Technology giant Microsoft to help trace Nigerian email scammers

LONDON: Software giant Microsoft said it will work with the government of Nigeria to curb one of the greatest menaces on the Internet today – email scams.

According to the agreement terms Microsoft will provide the technical support and training to Nigeria’s Economic and Financial Crimes Commission (EFCC) who will in turn trace and prosecute those found guilty. Most of the email scams doing the rounds currently are believed to originate from Nigeria.

Typically, a recipient is told the sender has come into big money and wants to invest into the former’s country for which it seeks a partner (the recipient); or the sender would simply claim to be the head of an African bank that has found a large sum of money unclaimed as the account holder is long since dead, has no relatives and no claimant has come forward for the money. The recipient is promised a large piece of the pie if he agrees to get the entire amount transferred into his bank account and sends an ‘advance fee’. Many are conned into paying this huge advance fee which they never see again.

The EFCC chief warns against replying to any such email and asks recipients that they report it to local authorities like the police who will in turn forward it to the EFCC. The EFCC has a special department assigned for this task, called the ‘Advanced Fee Fraud Section’. The scam is now known as the 419 scheme after the particular section in the Nigerian Criminal Code.

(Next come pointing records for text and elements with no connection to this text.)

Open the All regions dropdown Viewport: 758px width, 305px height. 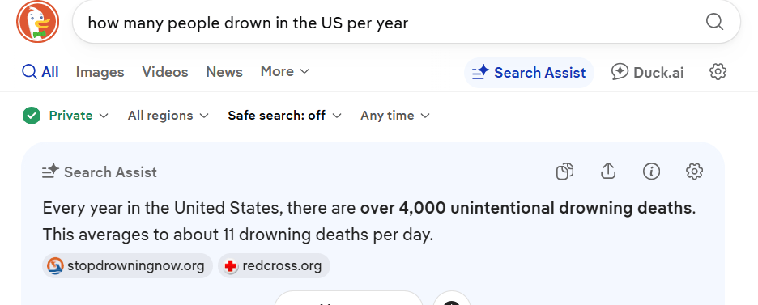point(168,116)
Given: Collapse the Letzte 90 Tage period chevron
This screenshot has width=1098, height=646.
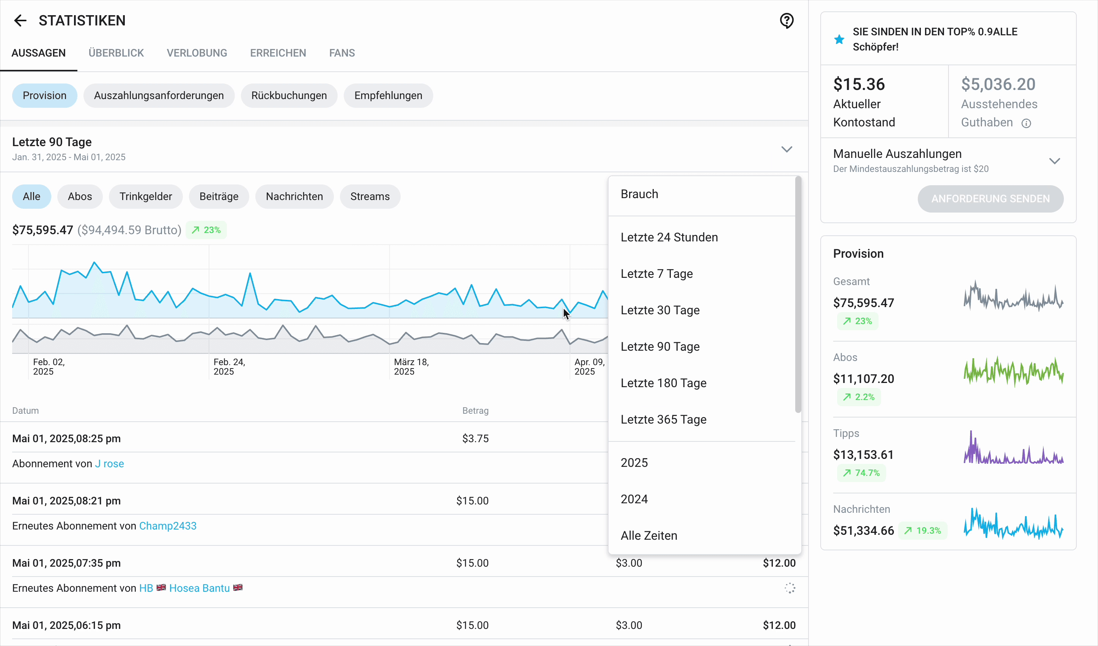Looking at the screenshot, I should click(x=786, y=150).
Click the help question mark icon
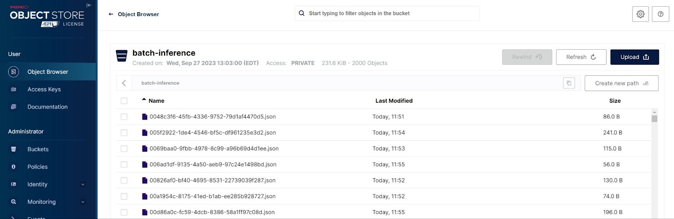Screen dimensions: 674x219 (660, 14)
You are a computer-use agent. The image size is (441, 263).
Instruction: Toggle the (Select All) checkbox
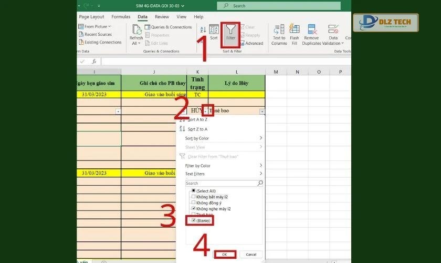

The EFCC’s executive chairman Nuhu Ribadu said 419 scams are no doubt a big problem for the government but there were other growing problems such as credit card fraud, hacking of sites and lottery scams. The country’s new legislation could change all that as the laws now allowed the authorities to prosecute anyone involved in facilitating the crimes; which meant even cyber-café owners could be prosecuted if the crime were traced to their cafés. The Nigerian government is expected to make spamming a criminal offense punishable by a three-year jail term.

Using technology, the government is now able to trace the crime right down to the source from where such scams originated. Consequently many scammers have fled the country and are now based in places like the Netherlands and Spain.

The EFCC claims that it is currently investigating hundreds of suspects and as many as 50 cases involving 100 people are being prosecuted.

The EFCC has already worked with the US-based Microsoft and has succeeded in bringing to book a couple of companies alleged to be involved in one such scam.